Combien de comédiens, danseurs, musiciens voient leur métier et leur art à la peine depuis deux ans ? Combien de salles et de scènes redoutent de mettre la clé sous la porte quand elles n’ont pas déjà fermé ? Combien de représentations pour les scolaires ont été annulées pour cause de protocole ? De « non essentiels », terme qui a frappé au point de s’afficher dans des rues, sur des frontons, les « saltimbanques » sont passés à non prioritaires. Il y aurait cependant comme un paradoxe à célébrer Molière en grande pompe, dans des salons dorés, sur tout le territoire, quand une partie de ses frères et sœurs des planches crie famine. Un beau cadeau d’anniversaire pourrait consister en un plan de soutien au spectacle vivant, a minima, voire d’États généraux éclairant jusqu’à ce pourquoi des communes abandonnent la création.

Silhouette ou spectre ? C’est ce doute sur la nature d’une apparition qu’Antoine Doré sublime en couverture de ce numéro, laissant planer une incertitude qui est historiquement au cœur de la définition du fantastique. Un genre prisé des jeunes lecteurs, mais pas si évident ni à saisir, à un âge où l’on éprouve des limites physiques, psychiques et temporelles, ni à cerner, tant il est fonction des rapports qu’entretient une époque aux sciences et aux rêves, à la raison et à la folie.
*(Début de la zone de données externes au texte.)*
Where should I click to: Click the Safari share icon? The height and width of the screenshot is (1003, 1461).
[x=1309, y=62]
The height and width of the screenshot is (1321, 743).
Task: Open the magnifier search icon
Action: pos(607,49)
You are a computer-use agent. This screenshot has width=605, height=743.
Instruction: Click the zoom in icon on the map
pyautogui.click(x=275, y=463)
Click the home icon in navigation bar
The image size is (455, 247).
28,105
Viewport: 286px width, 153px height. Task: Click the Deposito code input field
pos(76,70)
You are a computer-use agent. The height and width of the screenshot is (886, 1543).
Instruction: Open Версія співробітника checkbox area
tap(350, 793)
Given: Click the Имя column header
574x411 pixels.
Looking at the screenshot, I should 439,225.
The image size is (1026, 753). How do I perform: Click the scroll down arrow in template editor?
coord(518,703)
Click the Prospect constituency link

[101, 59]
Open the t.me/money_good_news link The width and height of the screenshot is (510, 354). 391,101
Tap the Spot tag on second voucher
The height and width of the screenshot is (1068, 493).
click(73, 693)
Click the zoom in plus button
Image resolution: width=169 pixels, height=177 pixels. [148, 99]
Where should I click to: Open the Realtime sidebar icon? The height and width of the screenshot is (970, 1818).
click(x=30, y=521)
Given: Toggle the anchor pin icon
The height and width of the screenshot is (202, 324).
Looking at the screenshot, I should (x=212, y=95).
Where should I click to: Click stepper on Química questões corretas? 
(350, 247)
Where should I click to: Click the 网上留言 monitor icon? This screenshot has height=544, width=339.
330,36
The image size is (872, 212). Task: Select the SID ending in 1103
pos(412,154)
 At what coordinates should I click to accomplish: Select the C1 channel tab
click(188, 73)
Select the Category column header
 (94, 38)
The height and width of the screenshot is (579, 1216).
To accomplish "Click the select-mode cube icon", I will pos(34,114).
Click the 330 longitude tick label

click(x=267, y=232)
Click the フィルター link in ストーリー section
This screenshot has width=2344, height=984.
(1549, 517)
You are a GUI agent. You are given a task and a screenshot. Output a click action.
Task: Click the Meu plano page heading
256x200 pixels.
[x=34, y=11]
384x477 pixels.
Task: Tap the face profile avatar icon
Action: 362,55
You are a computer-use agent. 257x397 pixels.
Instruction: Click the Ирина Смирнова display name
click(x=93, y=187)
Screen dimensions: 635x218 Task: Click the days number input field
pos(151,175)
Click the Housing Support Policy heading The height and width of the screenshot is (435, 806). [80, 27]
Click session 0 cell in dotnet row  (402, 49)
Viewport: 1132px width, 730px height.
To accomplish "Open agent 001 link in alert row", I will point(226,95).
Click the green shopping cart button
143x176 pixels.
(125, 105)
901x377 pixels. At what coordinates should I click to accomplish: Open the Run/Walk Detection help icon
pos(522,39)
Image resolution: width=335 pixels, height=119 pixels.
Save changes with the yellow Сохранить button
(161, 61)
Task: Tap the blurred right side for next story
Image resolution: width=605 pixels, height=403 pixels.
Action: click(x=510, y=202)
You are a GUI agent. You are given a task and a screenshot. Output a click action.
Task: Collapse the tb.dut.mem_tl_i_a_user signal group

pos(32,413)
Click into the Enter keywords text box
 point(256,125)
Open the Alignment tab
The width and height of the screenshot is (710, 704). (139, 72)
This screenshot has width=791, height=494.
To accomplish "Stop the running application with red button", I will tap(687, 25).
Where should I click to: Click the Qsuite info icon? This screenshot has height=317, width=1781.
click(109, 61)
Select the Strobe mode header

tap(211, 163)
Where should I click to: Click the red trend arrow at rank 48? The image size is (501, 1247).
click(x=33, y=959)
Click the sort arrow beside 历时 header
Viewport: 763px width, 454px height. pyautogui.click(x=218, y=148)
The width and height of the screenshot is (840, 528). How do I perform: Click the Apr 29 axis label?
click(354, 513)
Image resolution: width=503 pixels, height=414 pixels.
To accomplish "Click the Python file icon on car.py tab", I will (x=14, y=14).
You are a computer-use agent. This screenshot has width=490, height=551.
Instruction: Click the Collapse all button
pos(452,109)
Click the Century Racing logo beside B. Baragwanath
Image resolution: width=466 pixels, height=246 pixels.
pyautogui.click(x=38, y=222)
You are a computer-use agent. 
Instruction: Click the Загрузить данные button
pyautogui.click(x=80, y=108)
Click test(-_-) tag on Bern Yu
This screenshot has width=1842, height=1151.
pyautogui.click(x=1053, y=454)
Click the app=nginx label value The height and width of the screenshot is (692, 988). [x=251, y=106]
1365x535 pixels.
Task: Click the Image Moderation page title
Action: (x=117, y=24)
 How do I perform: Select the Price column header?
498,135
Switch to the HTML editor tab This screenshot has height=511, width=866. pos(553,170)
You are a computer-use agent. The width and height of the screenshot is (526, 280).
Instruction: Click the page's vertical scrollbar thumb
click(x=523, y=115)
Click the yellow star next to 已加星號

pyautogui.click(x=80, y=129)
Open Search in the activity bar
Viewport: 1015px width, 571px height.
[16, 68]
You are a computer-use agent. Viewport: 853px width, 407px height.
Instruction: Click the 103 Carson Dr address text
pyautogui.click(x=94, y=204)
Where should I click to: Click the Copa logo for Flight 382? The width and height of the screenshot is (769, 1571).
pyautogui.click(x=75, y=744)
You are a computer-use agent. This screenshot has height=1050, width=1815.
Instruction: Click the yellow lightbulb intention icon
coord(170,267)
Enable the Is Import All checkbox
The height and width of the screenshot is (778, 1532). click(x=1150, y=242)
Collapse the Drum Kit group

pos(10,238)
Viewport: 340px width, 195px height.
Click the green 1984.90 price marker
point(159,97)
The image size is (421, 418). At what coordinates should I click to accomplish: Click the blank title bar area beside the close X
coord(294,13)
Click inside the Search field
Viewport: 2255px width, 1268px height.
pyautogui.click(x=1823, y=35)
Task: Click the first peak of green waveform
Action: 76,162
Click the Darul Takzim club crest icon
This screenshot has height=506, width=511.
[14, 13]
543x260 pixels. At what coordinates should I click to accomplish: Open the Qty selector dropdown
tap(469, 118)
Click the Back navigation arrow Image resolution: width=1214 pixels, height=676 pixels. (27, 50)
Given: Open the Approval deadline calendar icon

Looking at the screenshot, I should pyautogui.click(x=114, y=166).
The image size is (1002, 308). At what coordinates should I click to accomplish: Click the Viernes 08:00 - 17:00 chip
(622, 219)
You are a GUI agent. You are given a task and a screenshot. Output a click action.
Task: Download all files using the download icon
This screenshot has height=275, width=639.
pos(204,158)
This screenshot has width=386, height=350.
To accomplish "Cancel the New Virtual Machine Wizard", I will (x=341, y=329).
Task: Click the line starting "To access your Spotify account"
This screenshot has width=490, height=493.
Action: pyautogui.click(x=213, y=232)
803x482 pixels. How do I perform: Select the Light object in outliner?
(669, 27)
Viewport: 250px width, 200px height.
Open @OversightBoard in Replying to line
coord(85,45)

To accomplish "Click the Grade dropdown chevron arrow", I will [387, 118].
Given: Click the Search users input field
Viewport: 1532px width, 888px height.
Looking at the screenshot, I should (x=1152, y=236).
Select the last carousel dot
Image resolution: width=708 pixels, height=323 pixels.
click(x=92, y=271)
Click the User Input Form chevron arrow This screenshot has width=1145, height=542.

Et pour garder la tête hors des marécages, pourquoi ne pas s’inspirer du témoignage du pianiste Laurent Coq racontant comment il en est venu à monter un cours de français pour des migrants dans une bibliothèque de son quartier, s’improvisant prof non seulement de musique, mais de la langue de Molière.

Bonnes découvertes, bonnes lectures.